The United Sugar Producers’ Federation of the Philippines (UNIFED) thanked the Department of Agriculture and the Sugar Board for finally closing a loophole on the use of imported molasses—which was detrimental to the sugar industry—through Sugar Order No. 4.

“This was an oversight that could have killed the industry had it not been amended,” UNIFED President Manuel Lamata said in a press release Sunday, June 27.

 He added that they find it “strange” that “despite two amendments to Sugar Order No. 14, Series of 2008-2009, no one bothered to correct Section 6 that allowed the importation of products derived from sugarcane and sugar as feedstock for bioethanol production.”

“It was clearly unlawful, and more so during that time when the ethanol industry was in its infancy, with just one ethanol plant running, so demand for molasses was low and could have been easily covered by local raw material producers,” Lamata said, asking, “What was in it for the people who wrote it, who kept it, and were totally mum about it?”

While other groups are just bent on criticizing what the current administration has done and is doing, “it was only the Marcos administration that had the nerve to issue policies on molasses import regulations,” Lamata added.

UNIFED reiterated its support for the existing RSSI Task Force formed last year, which is headed by Gov. Eugenio Jose Lacson and composed of various government agencies, sugar federations, and the province.

“We hope this will be strengthened at the city and municipality level,” Lamata said.
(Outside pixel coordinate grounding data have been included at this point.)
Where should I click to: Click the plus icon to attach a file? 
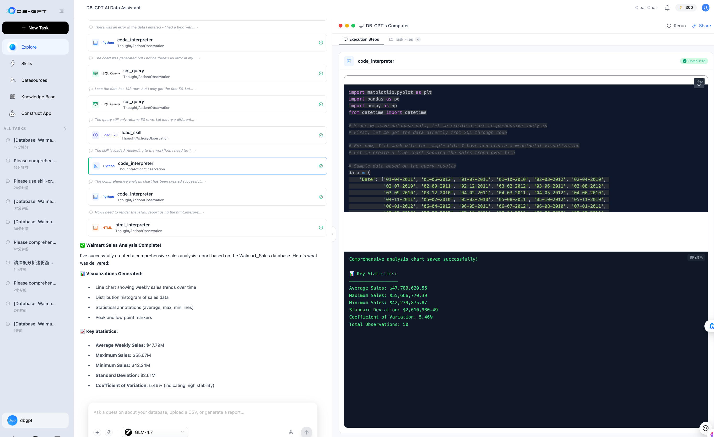click(x=97, y=432)
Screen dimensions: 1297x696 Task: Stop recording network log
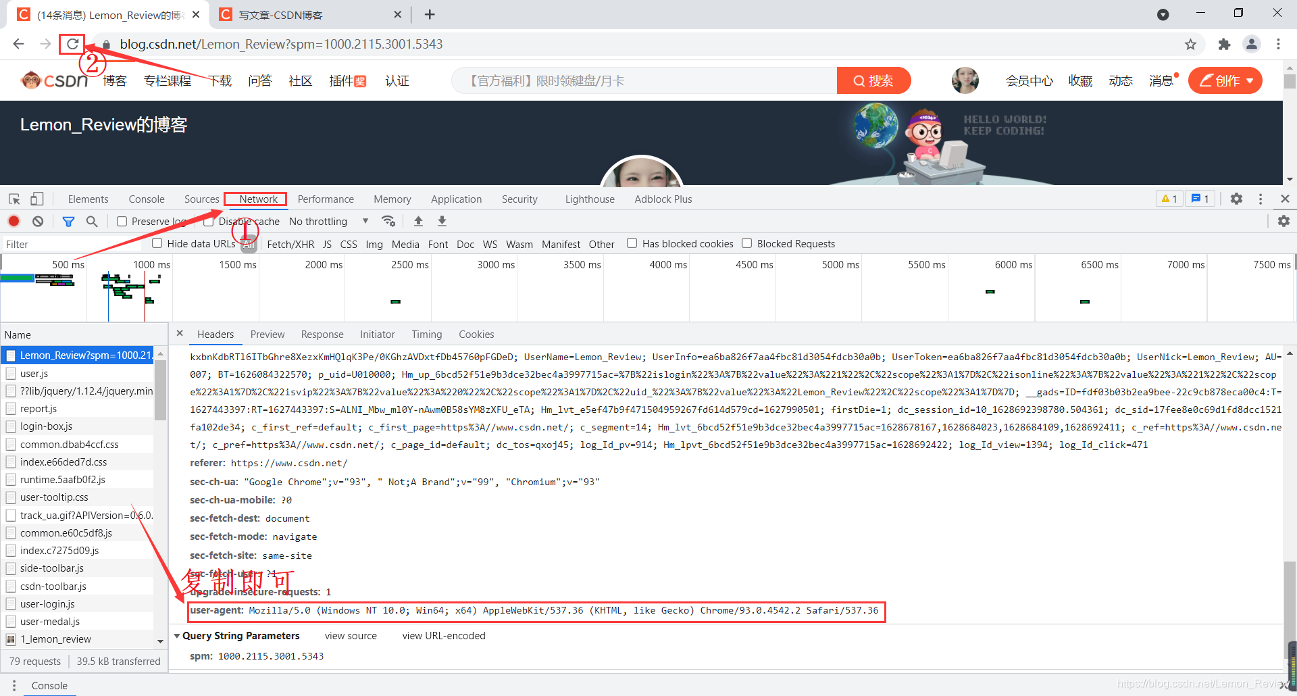[x=14, y=221]
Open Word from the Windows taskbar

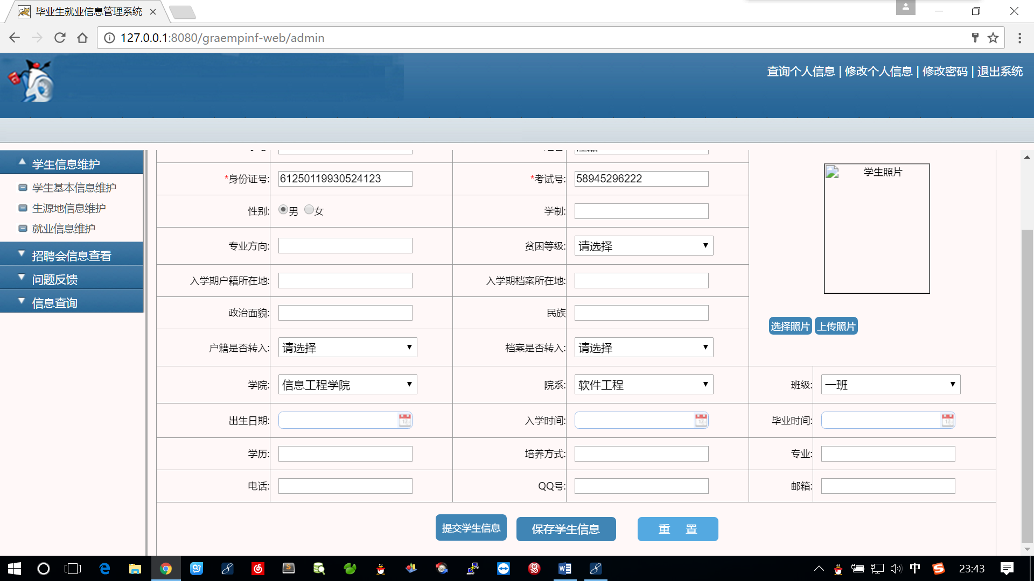click(x=564, y=569)
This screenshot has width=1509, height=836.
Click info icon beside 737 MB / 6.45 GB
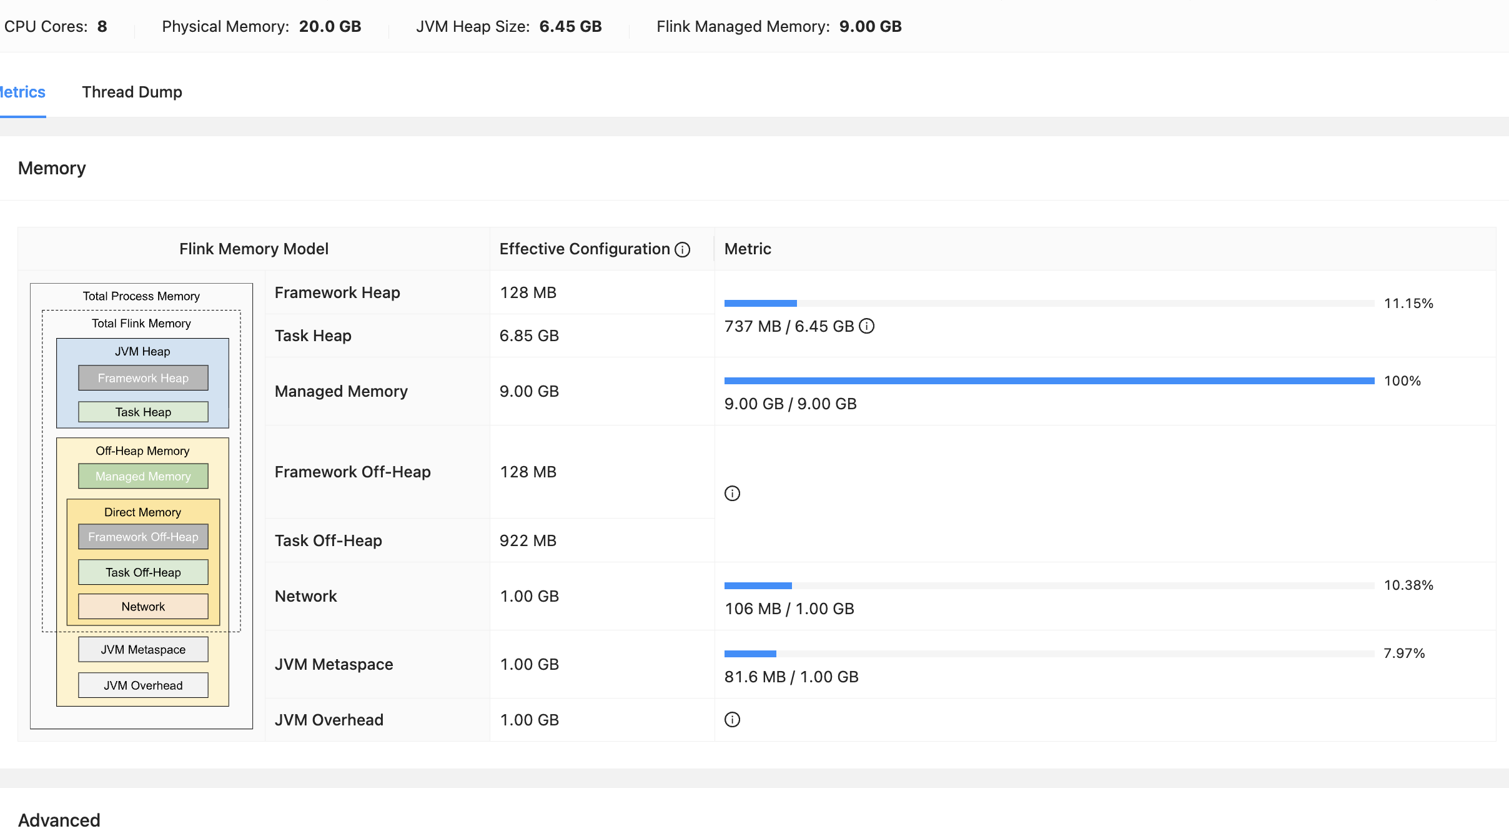[867, 326]
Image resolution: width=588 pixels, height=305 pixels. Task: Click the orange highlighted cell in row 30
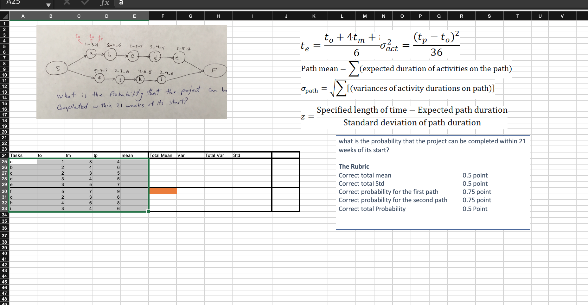[163, 191]
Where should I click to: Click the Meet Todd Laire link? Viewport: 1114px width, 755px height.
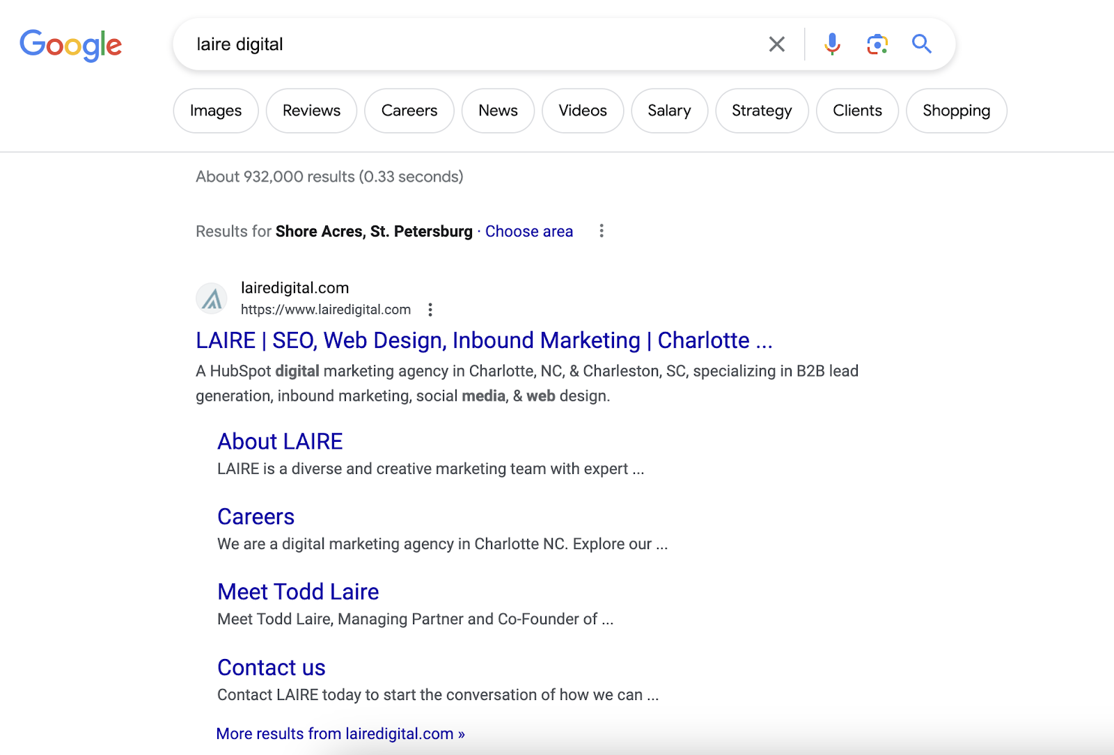point(298,591)
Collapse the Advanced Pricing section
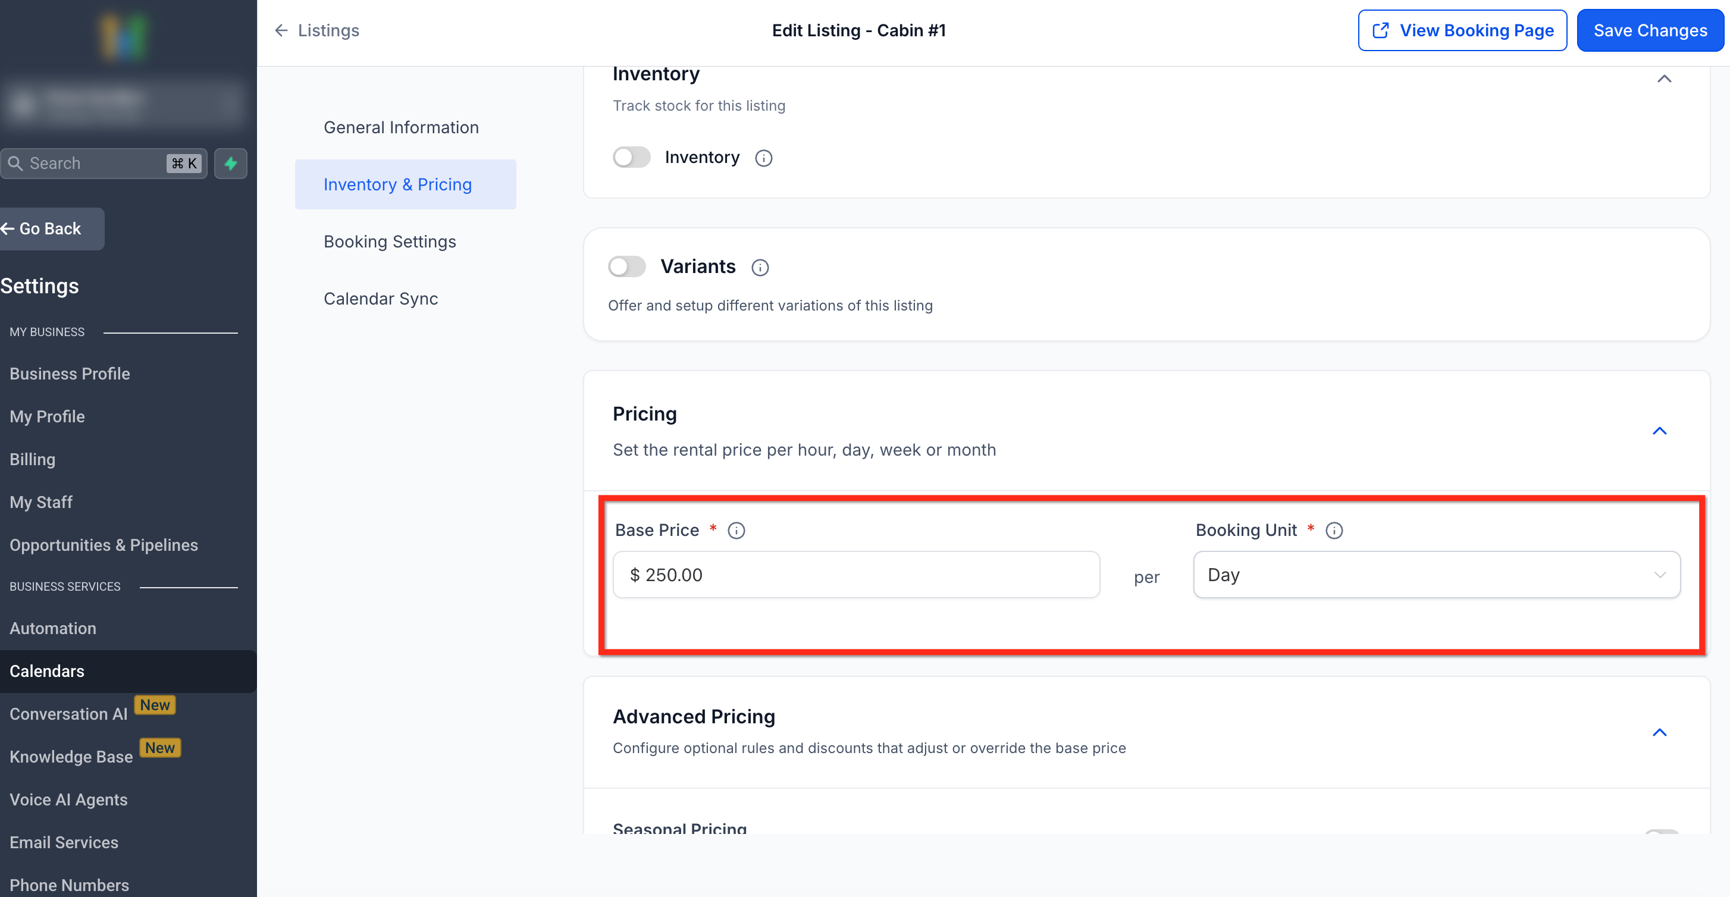 (x=1659, y=733)
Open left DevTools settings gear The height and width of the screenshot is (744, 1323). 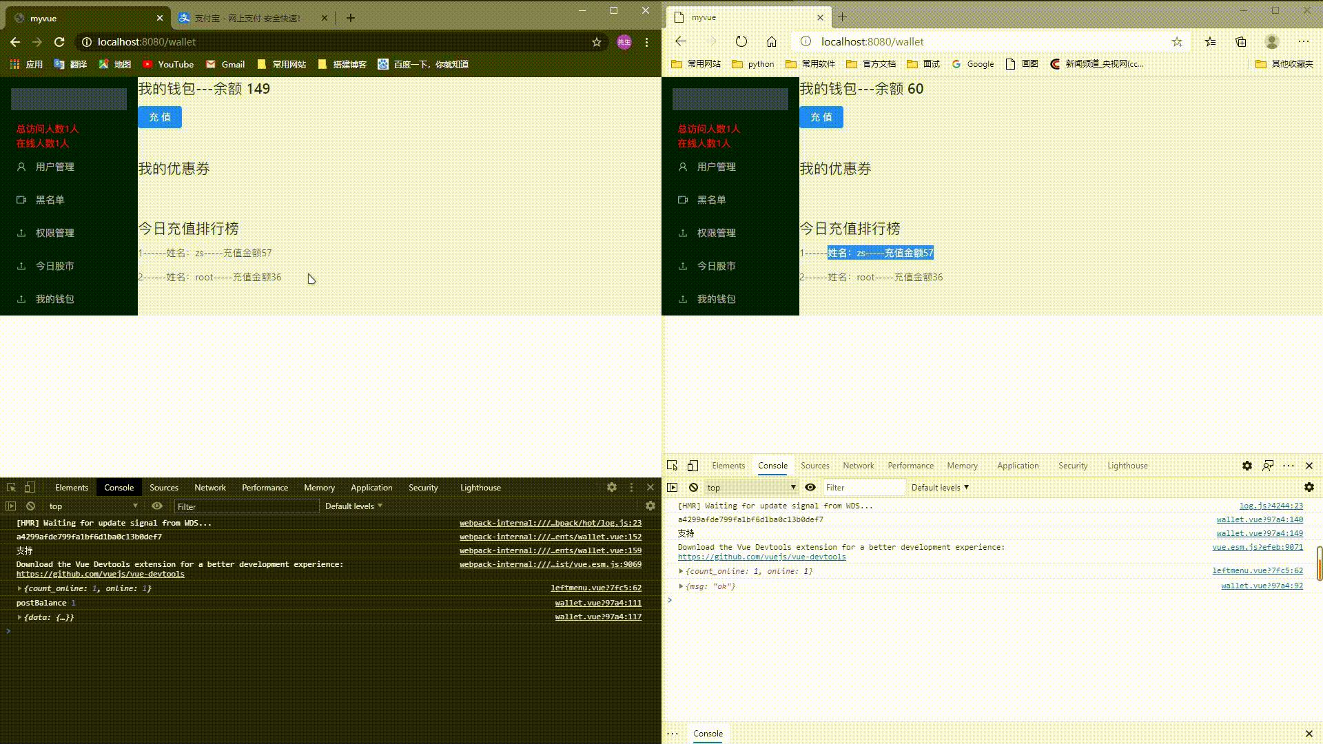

“We saw a rise in RSSI infestation last year and also saw a decline as the Task Force did its job. With the resurgence, the Governor and the SRA saw the need to involve the rest of the industry—at least those who are willing to work with them—to ensure that damage caused by RSSI infestation will be arrested,” Lamata said.

“We do not need to create a new task force just so one group who has not done anything but complain can be accommodated. What have they done to help when it was clear that sugar federations were also part of the task force created last year?” he added.

“Why are they complaining about the efforts of the SRA, which put in the time and budget to actually answer the industry’s call to help the farmers? Don’t we want any help? I suggest we put our money where our mouths are,” Lamata said.

Many believe that this is the time to unite, and UNIFED will continue to work alongside those who truly have the best interests of the sugar industry at heart, he said.

“This is why we are actually organizing a series of gatherings, and we are scheduled to sit down with Negros Oriental leaders as well because we know how crucial it is that we get our act together and not just protect our provincial borders, but the entire island and even beyond,” Lamata added.